Jul 12 2007
VESTA Technology, Inc., a leader in thermal process systems and atomic layer deposition, has joined with ATDF, the world’s leading R&D foundry, to unveil Super High-k (Super-k) film, a new product suitable for semiconductor manufacturing in 200 mm and 300 mm wafer fabs. The companies also announced a novel technology that opens up new possibilities for low-temperature wafer processing.
Super-k films, designed for processing at nanotechnology scales, provide a dielectric constant (k) after post-deposition annealing (PDA) nearly double that of competing films based on hafnium oxide (HfO2) and zirconium oxide (ZrO2). In combination with VESTA’s atomic-layer deposition (ALD) system, Super-k allows manufacturers to use existing DRAM capacitor designs at the 45 nm technology generation. Flash inter-polysilicon structures also can be extended to 45 nm by using Super-k in place of current oxide/silicon nitride/silicon oxide (ONO) films.
These results are enabled when Super-k is used in combination with VESTA’s ALD system, which provides a high-k solution for capacitor and gate stack integrations. The VESTA system includes high-k chambers and a rapid annealing process chamber with remote plasma capability. Adding one or more VULCANTM metal chambers to the system provides a “cluster solution” for processes involving high-k dielectrics in combination with metal electrodes.
VESTA and ATDF collaborated for several months to develop Super-k, with VESTA providing the starting material and ATDF setting performance specifications and helping develop appropriate test methods.

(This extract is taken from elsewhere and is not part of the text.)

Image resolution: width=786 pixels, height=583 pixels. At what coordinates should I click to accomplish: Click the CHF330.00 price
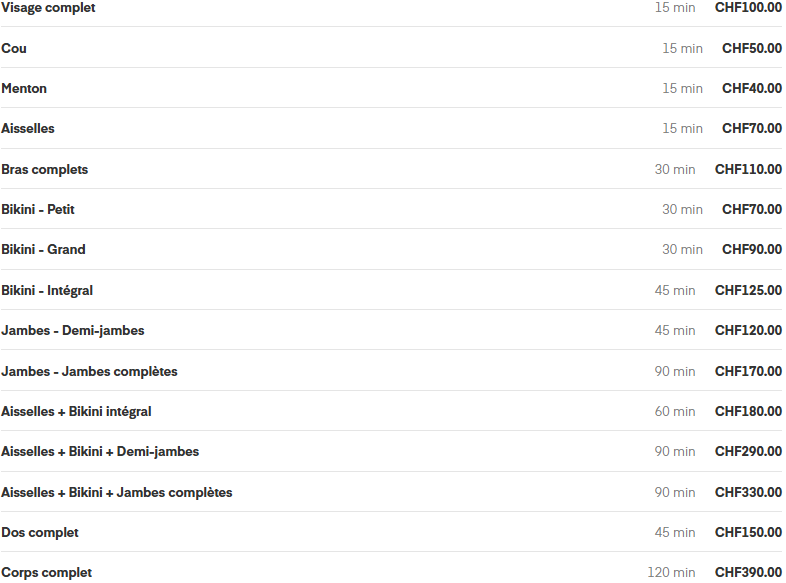pos(748,493)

In a separate development, VESTA and ATDF announced a non-damaging process that allows plasma-enhanced titanium nitride (TiN) films containing no carbon to be deposited at temperatures as much as 30 percent lower than conventional methods involving TiN deposition.
This finding opens a new era allowing 350°C processing to be used in making low-resistance electrodes and stable barrier metals. Low-temperature TiN technology could be especially useful in producing nickel-silicide (NiSi) integrated devices and high-k gate stacks, compared to thermal films deposited at 550-600°C using chemical-vapor deposition (CVD).